Trinkgeld / 2 Steuerfreie freiwillige Trinkgelder

Freiwillige Trinkgeldzahlungen, die der Arbeitnehmer anlässlich von Dienstleistungen von Dritten erhält, stellen Entgelt für die erbrachte Leistung und damit Arbeitslohn dar.[1] Freiwillige Trinkgelder sind in voller Höhe steuerfrei.[2] Deshalb ist der Arbeitgeber nicht verpflichtet, Trinkgelder im Lohnkonto aufzuzeichnen und der Arbeitnehmer muss steuerfreie Trinkgelder dem Arbeitgeber nicht anzeigen. Zu den steuerfreien Trinkgeldern gehören auch die üblichen Geldgeschenke zu Weihnachten und Neujahr, z. B. an Post- und Zeitungsboten, Arbeiter der Müllabfuhr, Hausmeister usw.

 
Wichtig

Keine Steuerfreiheit für Zahlungen aus einem Spielbanktronc

Unter das Trinkgeld[3] fallen begrifflich zusätzliche Vergütungen, die der Gast oder Kunde dem Arbeitnehmer zur Honorierung der erbrachten (Dienst-)Leistung erbringt.[4] Steuerfreies Trinkgeld setzt deshalb ein Mindestmaß an persönlicher Beziehung zwischen Trinkgeldgeber und -nehmer voraus. Trinkgelder, die in Spielbanken von den Gästen in den sog. Tronc[5] gegeben werden, gehören nach der Verteilung an das Spielbankpersonal in voller Höhe zum steuerpflichtigen Arbeitslohn.[6]

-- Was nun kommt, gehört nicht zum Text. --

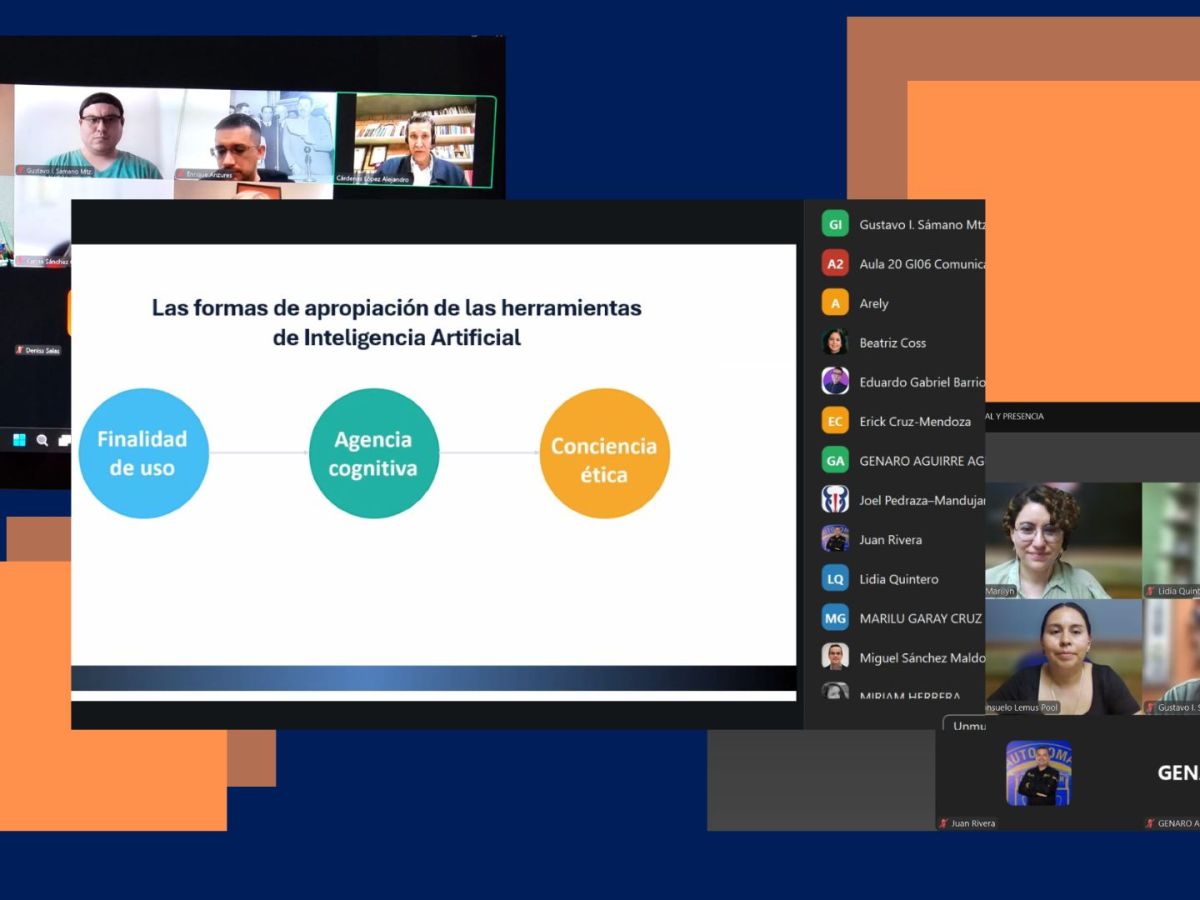Click the MG avatar for MARILU GARAY CRUZ
1200x900 pixels.
point(835,618)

Freiwillige Sonderzahlungen an Arbeitnehmer konzernverbundener Unternehmen sind keine steuerfreien Trinkgelder, sondern steuerpflichtige sonstige Bezüge. Es fehlt das für den Trinkgeldbegriff charakteristische Gast- bzw. Kunden-Dienstleistungsverhältnis.[7]